= Passage to read =
[Start of Attachment]
PS: I'm reading discussions on the WP-GraphQL github about how it is currently too tied to Wordpress internals. One example is the search, which reproduces the 's' query. I also ran into this, having to use META for the orderby field. I'm mentioning this because I am wary of tying this extension too much to the TEC plugin implementation. It seems it would be better to define a clear schema for the events/venues/organizers/... in the database and use that to query the data. In my (current) opinion, that would bring it closer to the spirit of GraphQL. By extension, I am not sure that GraphQL should be so tied to the WP_Query (but I could be a misjudgment from my part).

therealgilles commented 3 years ago

Here is my fork with the changes: https://github.com/therealgilles/ql-events/tree/feature/firstRecurrenceOnly

justlevine commented 3 years ago

The ORM is just a wrapper for WP_Query, so you're still returning only the information you request. Im just like you - getting started with WP-GraphlQL, so things like query purity and the spirit of the project are better addressed by the project maintainers (both here and the wp-graphql project).

I will say that considering this plugin is inexorably linked to TEC, I dont see how practical in either the short or long term it would be to replicate their functionality. You already ran into one issue that required the clever yet complicated solution of enabling/disabling filters from the TEC plugin, wait til you get to the mutations for attendee registration or user-submitted events. The ORM doesnt just handle it all neatly, but its production tested by MT, which means no matter the edge case, the database calls will always return what is intended.
[End of Attachment]
= Entries provided =
[Start of Attachment]
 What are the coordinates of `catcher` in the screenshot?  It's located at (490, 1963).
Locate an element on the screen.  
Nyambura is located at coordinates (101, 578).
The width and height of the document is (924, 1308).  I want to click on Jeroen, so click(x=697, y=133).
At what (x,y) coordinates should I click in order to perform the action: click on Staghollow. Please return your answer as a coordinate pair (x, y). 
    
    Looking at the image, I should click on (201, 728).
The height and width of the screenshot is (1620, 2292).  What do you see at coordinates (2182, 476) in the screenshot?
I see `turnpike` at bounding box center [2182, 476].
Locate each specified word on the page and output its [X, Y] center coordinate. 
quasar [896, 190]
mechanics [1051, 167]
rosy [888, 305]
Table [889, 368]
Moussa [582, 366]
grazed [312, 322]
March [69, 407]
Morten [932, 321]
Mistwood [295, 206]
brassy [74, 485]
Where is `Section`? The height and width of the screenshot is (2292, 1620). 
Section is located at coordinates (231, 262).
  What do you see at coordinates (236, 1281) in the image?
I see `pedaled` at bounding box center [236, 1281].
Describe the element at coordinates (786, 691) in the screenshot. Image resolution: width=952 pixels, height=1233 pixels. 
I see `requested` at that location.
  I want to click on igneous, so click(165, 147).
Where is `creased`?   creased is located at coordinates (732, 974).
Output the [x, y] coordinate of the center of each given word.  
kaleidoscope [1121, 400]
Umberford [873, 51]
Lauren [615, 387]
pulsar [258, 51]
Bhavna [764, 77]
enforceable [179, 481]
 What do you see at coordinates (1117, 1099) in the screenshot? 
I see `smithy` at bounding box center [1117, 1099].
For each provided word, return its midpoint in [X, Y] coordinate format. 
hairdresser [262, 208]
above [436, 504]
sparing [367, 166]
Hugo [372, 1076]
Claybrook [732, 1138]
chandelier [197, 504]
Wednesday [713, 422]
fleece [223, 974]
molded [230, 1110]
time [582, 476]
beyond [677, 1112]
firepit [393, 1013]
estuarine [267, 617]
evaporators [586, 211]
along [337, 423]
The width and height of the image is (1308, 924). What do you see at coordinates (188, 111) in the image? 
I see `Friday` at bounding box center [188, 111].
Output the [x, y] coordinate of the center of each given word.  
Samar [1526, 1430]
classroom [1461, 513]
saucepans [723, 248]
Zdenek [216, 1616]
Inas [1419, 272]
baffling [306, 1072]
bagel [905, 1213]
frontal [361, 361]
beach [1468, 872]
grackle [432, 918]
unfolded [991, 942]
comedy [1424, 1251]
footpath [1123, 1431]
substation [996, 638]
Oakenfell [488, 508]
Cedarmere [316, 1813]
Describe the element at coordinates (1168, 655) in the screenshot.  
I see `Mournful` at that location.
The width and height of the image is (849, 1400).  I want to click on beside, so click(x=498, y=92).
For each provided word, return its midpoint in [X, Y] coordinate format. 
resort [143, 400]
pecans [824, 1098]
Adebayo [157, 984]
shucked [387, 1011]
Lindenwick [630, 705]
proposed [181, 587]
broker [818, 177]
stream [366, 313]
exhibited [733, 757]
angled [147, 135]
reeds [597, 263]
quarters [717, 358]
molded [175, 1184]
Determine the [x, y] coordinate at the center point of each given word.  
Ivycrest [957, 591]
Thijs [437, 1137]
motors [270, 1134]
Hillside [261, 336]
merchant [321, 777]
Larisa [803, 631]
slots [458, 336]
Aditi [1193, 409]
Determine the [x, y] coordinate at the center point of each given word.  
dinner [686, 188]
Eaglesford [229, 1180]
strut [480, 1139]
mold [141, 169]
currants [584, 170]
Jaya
[End of Attachment]
Continue the GitHub discussion about ql-events and the TEC plugin, picking up after its final sentence. The rows come from a different source than the text.

Regardless, the approaches arent mutually exclusive :-)

therealgilles commented 3 years ago

I see, I can buy into that.

Would that mean get_query should be implemented for events / venues / organizers / tickets / attendees... using the tribe ORM functions instead of relying on the Post type get_query function?

What downsides can you foresee if adopting the TEC ORM?

Something I'm thinking about: 'Hide subsequent recurrences' is a TEC plugin setting option. I would not want to have to change the option whether I want to query one way or the other. Hopefully it can be overridden when using the ORM.

justlevine commented 3 years ago

All that's beyond my paygrade. but in my mind, events should use tribe_events(), venues and organizers are straightforward CPTs to use a regular WP_Query, and tickets should be an interface (instead of the separate RSVP, Paypal and WooTickets type).

The possible downsides (need to do more research) would be the orm's caching mechanism (no idea how it interacts with gql, but regardless it can be disabled), sql overhead (like the extra SELECT you pointed out, but this isnt my forte... in PHP i've the orm to be just as performant as WP_Query), and extending the query with custom meta for beginners (dont think this is wp-graphql's user demographic, but surfacing a custom field in the ORM does require a few steps... could be addressed with a filter in ql-events).

Something I'm thinking about: 'Hide subsequent recurrences' is a TEC plugin setting option. I would not want to have to change the option whether I want to query one way or the other. Hopefully it can be overridden when using the ORM.

Should be as simple as filtering the query_vars['tribeHideRecurrence']

therealgilles commented 3 years ago

It does seem like the abstraction would be a good idea.

The ORM seems to cover venues/organizers too through tribe_venues() and tribe_organizers(), so why not use them too?

Curious how much ordering the ORM supports. I see '@todo @be here support more ordering criteria than date.' here. Looking at the page you pointed at, the query are all ANDs, so it's not clear how to implement an OR in there. UPDATE: I do see where_or and where_multi in there, so it's probably possible. Wondering if there is a complete ORM spec somewhere.

Should be as simple as filtering the query_vars['tribeHideRecurrence']

That's only possible if you have access to the query before it is run. Which I guess would be possible through filters, so okay.

therealgilles commented 3 years ago

@kidunot89: what do you think of re-writing the plugin using the TEC ORM?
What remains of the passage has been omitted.